3.1 Sources
Although census data collection and processing have to meet high quality standards, it is very difficult to eliminate all potential errors. There are two kinds of population coverage error. Population undercoverage refers to the exclusion of persons who should have been enumerated, and population overcoverage refers to the inclusion of persons who were enumerated more than once (generally twice). Overcoverage also includes persons who were enumerated but should not have been. However, this type of error is considered negligible; consequently, it is not measured.
Undercoverage can occur in the first stage of the census if the list of dwellings used for the dwelling universe is incomplete. This risk is higher, for example, if a dwelling is under construction. Conversely, overcoverage can occur if a dwelling is listed twice.
Coverage error can also occur during the field data collection stage. Respondent error is responsible for coverage error when the person completing the census form omits someone whose usual place of residence, according to census rules, is the dwelling concerned; this is undercoverage. The person may also include someone whose usual place of residence is not the dwelling concerned; there is overcoverage if this person has already been enumerated at their usual place of residence or somewhere else. In most cases, it is easy to determine a person’s usual place of residence. However, as stated in the previous section, the process is sometimes more complex, and special rules have been developed for determining an individual’s usual place of residence. The rules are spelled out in the census questionnaire, but the list is long, and there can be comprehension difficulties. Coverage error may result when the rules are not consulted or are incorrectly applied. The idea of using Census Day as the reference date for determining usual residence may also be misunderstood, and this can lead to coverage error.

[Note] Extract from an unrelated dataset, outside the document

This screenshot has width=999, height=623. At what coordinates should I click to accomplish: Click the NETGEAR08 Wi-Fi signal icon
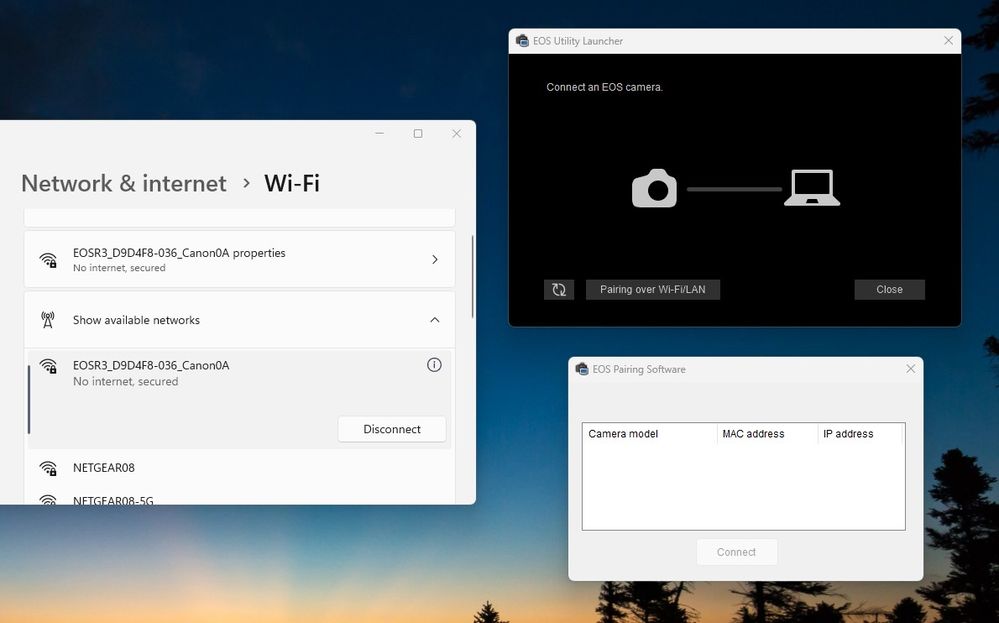coord(48,468)
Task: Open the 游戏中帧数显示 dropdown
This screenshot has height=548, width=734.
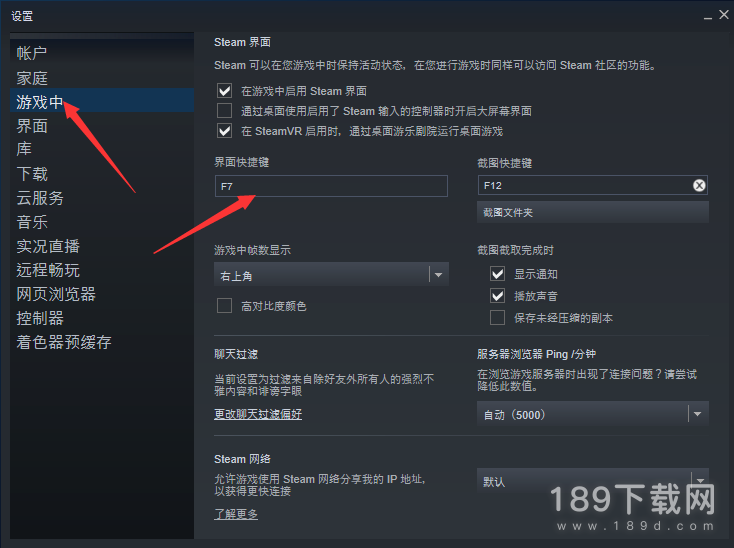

Coverage errors may also be committed during the processing stage at any point when records for persons or households are added to or removed from the census database. Records can be deleted by mistake. Questionnaires may be linked to the wrong record or returned too late to be included.
Even though efforts are made to enumerate the homeless population, the risk of undercoverage is high. Some other living arrangements are also susceptible to coverage error. For example, young adults newly away from home may be either undercovered, because neither their roommates nor their parents include them in the census questionnaire, or overcovered, because they are included in both census questionnaires. Persons who maintain a second residence because of their employment can also cause coverage error.
Users should also be aware of the extent to which reserves and settlements participated in the 2021 Census. In some cases, enumeration was not permitted by the community or was interrupted before it could be completed. These geographic areas (63 in all in 2021, an increase from 14 in 2016) are considered incompletely enumerated reserves and settlements. There are no 2021 data for incompletely enumerated reserves and settlements, and those areas are not included in the totals. Similar problems have occurred in previous censuses. For example, 22 reserves and settlements were incompletely enumerated in the 2006 Census, and 31 in the 2011 Census.
The population estimates for the 63 incompletely enumerated reserves and settlements are based on a model. However, since no reliable source is available to verify the assumptions in the model, the estimates must be used with caution. For more information, see Section 12.2.
3.2 Control
Potential sources of coverage error were recognized during the planning stage of the 2021 Census, and the following measures were taken to minimize the associated risks:
- Collection unit (CU) boundaries were carefully defined and mapped to ensure that no geographic areas were left out or included twice.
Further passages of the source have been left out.